Your objective: As an exercise in exact copying, transcribe the lines below from the one holding "Image resolution: width=1000" through the last, with both ends included and pictures left out.

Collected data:
========================================

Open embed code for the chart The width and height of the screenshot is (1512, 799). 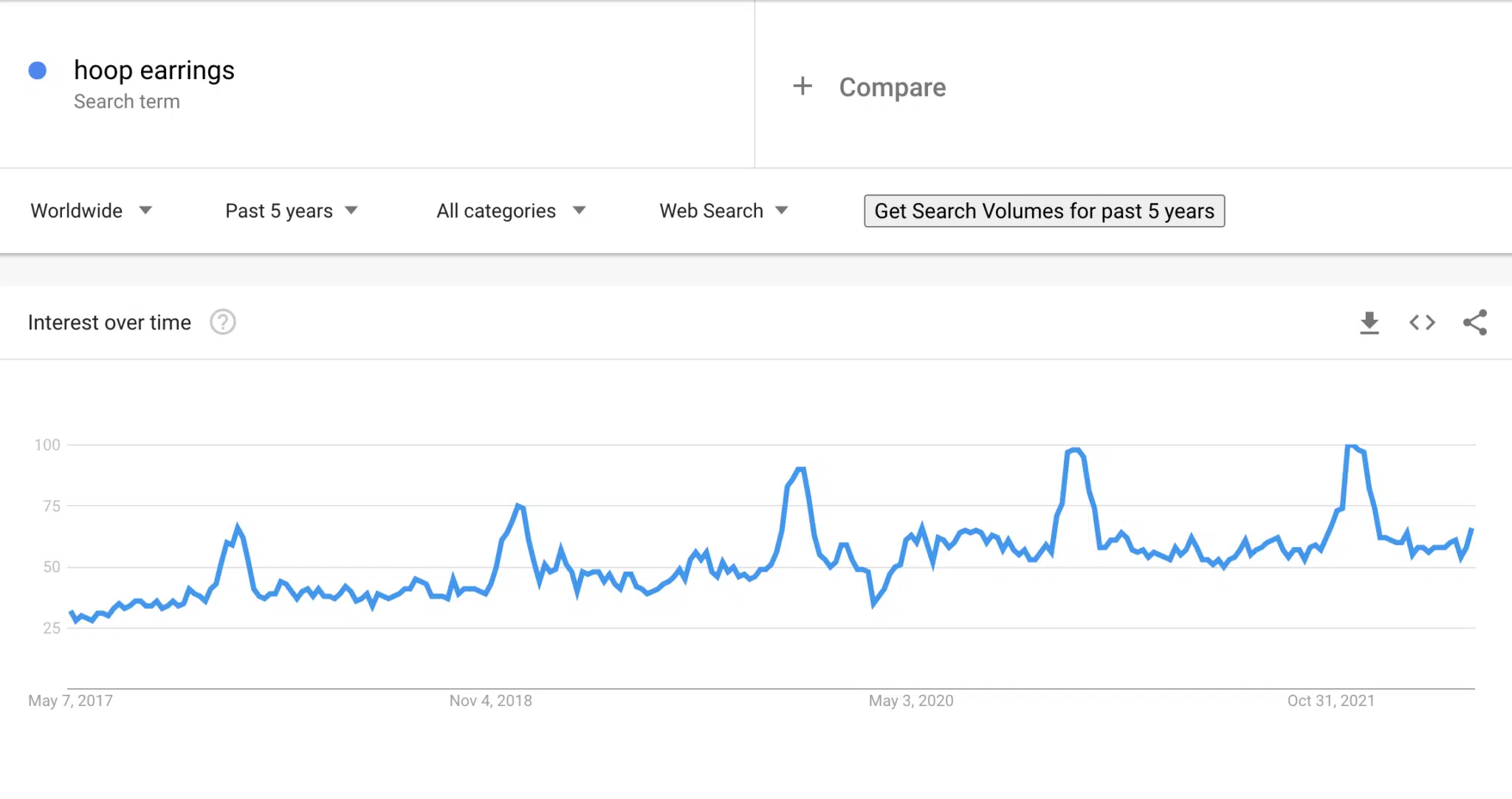coord(1422,323)
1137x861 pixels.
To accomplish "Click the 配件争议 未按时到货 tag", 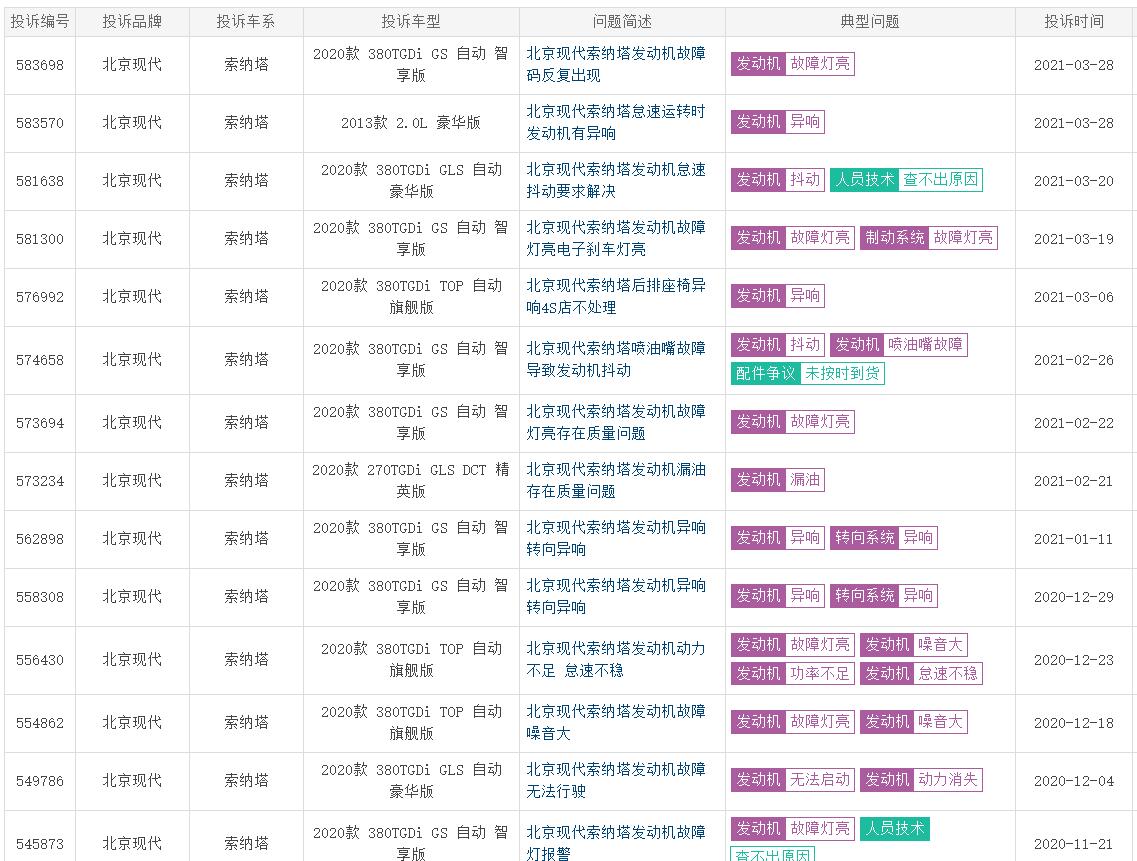I will [808, 374].
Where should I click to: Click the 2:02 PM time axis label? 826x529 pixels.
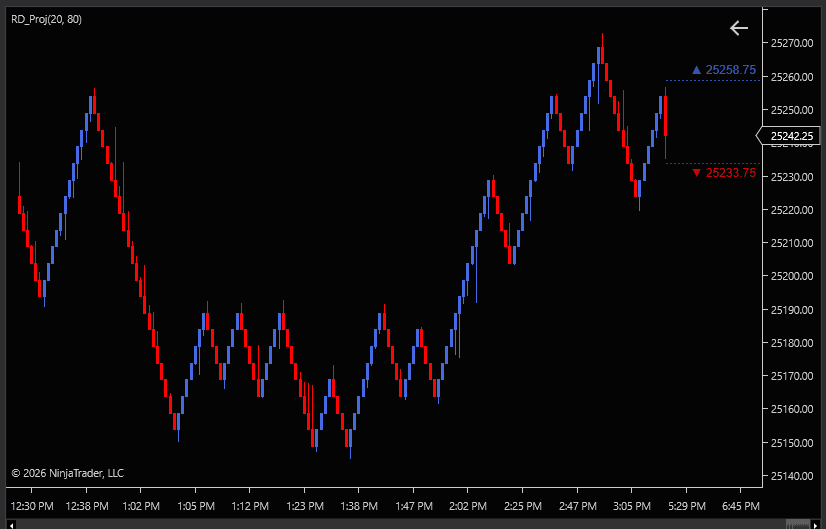tap(467, 506)
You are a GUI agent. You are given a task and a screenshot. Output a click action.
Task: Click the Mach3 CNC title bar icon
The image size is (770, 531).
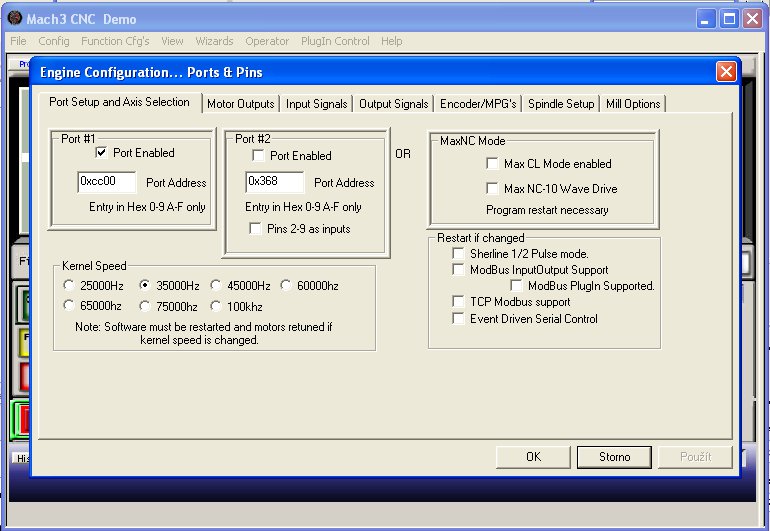pos(14,19)

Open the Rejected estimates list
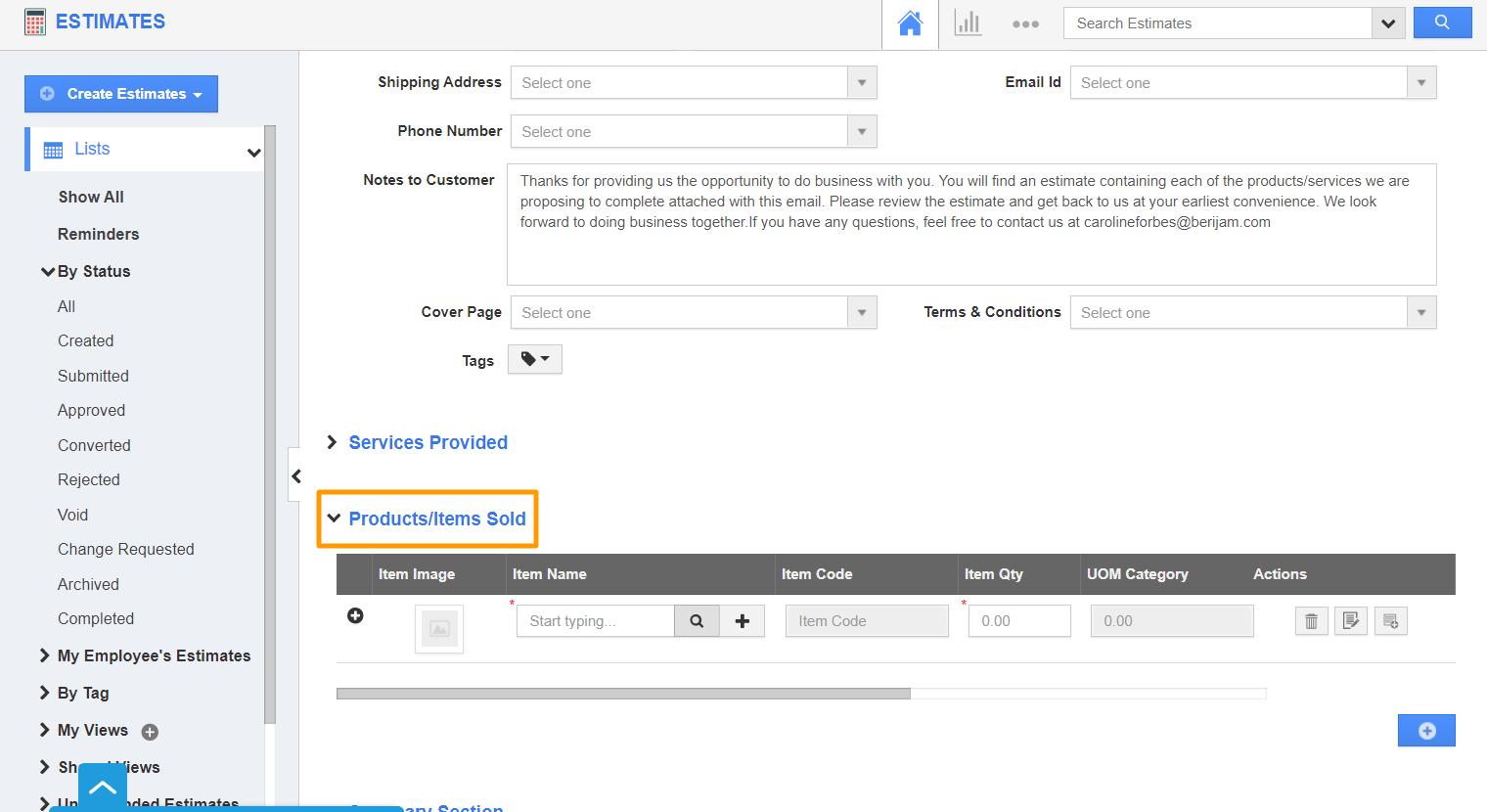click(x=88, y=479)
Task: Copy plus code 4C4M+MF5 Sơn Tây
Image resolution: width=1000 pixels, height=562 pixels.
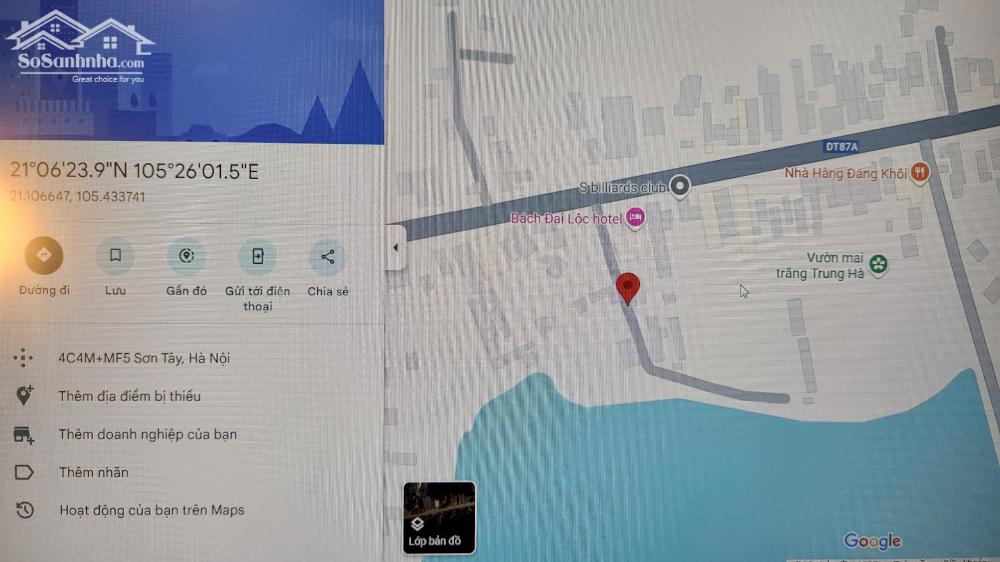Action: 143,358
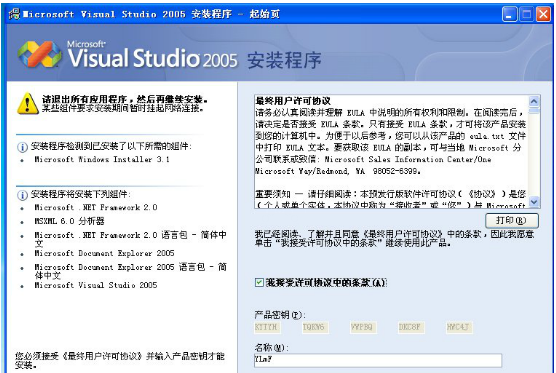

========================================

Task result:
Image resolution: width=1000 pixels, height=562 pixels.
Action: 143,358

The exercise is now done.